Data
┏━━
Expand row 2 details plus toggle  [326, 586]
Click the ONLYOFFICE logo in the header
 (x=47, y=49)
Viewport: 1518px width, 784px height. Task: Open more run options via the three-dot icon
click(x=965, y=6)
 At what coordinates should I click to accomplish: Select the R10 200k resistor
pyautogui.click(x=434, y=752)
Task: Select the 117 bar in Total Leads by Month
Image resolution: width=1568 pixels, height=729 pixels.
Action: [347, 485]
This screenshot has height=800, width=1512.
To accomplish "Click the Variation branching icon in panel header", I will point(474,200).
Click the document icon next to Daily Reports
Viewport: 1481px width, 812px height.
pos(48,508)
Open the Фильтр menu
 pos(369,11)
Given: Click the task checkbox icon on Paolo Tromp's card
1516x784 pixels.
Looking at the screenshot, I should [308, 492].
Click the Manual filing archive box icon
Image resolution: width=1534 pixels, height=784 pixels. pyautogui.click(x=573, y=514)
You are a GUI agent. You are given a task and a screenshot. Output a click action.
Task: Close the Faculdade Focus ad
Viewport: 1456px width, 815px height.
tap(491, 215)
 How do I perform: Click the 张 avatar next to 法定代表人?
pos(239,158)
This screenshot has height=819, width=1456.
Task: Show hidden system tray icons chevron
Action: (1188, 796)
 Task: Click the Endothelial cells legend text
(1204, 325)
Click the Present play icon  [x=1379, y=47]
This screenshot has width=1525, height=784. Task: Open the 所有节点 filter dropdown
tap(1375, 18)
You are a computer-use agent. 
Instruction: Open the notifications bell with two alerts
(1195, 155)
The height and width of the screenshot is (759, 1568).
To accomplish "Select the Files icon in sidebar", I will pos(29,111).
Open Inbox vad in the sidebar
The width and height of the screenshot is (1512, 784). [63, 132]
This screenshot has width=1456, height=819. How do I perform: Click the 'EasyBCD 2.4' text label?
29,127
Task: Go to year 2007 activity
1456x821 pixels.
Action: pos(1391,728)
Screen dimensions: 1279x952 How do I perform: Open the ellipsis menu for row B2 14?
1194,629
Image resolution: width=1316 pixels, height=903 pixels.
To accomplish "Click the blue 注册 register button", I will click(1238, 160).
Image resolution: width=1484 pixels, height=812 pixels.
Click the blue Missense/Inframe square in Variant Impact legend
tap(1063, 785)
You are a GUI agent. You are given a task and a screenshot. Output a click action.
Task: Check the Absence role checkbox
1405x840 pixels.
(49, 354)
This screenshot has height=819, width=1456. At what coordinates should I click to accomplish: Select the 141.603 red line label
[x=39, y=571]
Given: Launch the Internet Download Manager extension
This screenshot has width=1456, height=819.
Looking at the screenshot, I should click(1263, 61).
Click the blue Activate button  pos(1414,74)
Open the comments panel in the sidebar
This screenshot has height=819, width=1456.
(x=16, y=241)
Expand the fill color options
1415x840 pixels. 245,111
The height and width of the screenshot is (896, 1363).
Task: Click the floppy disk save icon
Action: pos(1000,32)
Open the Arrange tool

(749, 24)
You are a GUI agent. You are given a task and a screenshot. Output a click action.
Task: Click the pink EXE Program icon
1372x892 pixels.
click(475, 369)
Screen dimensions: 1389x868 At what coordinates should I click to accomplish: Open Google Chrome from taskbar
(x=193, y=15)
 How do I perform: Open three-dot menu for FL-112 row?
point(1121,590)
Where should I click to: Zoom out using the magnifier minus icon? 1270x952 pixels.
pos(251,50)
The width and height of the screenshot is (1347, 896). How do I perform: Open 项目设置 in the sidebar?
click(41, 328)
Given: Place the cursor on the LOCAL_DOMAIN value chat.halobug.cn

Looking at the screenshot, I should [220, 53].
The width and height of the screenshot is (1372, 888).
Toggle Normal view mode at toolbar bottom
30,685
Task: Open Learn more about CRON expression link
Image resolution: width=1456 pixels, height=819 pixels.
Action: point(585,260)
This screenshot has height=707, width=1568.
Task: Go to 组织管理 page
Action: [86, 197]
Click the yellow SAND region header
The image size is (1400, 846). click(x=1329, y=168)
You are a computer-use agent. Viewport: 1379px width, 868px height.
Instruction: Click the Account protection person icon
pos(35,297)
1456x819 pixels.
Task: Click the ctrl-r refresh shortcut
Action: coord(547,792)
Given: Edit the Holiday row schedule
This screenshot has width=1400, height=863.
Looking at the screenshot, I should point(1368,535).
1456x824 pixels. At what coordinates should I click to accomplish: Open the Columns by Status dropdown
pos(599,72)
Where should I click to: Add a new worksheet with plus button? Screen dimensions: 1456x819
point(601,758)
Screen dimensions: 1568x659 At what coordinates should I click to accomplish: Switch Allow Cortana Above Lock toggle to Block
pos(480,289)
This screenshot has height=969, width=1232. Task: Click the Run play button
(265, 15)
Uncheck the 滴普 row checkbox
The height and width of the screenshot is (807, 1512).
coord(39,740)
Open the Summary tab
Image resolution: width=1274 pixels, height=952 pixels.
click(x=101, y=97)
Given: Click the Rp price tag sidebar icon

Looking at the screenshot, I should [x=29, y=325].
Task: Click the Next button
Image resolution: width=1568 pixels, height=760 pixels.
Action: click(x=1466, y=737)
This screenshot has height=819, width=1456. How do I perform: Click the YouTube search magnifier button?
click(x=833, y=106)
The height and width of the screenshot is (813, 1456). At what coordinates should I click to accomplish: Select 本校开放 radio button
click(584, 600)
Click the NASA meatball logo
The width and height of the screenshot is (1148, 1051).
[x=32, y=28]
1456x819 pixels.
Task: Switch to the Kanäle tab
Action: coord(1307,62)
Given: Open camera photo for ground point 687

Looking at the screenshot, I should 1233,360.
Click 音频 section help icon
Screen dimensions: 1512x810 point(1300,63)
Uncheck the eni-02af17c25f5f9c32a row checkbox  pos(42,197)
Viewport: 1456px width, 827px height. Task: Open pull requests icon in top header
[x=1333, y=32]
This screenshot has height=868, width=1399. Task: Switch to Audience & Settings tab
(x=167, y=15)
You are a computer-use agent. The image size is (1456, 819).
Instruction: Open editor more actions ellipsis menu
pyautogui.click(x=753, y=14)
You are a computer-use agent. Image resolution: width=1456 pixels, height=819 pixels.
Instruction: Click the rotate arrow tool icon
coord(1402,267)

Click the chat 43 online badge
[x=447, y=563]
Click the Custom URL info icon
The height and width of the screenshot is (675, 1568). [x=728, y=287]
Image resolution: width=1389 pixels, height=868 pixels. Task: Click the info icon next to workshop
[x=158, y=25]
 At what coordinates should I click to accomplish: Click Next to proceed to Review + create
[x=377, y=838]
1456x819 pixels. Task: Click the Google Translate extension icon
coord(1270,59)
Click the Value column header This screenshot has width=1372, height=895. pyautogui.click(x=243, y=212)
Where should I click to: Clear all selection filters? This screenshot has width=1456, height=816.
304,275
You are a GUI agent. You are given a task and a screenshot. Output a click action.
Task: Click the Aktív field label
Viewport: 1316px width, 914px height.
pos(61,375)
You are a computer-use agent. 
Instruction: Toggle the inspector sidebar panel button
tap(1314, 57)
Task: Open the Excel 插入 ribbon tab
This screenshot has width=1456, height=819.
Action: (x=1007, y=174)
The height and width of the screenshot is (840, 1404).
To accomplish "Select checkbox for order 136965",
┗━━
If a line in the entries includes the word "Uncheck", copy that line out.

Uncheck the 滴普 row checkbox
Uncheck the eni-02af17c25f5f9c32a row checkbox  pos(42,197)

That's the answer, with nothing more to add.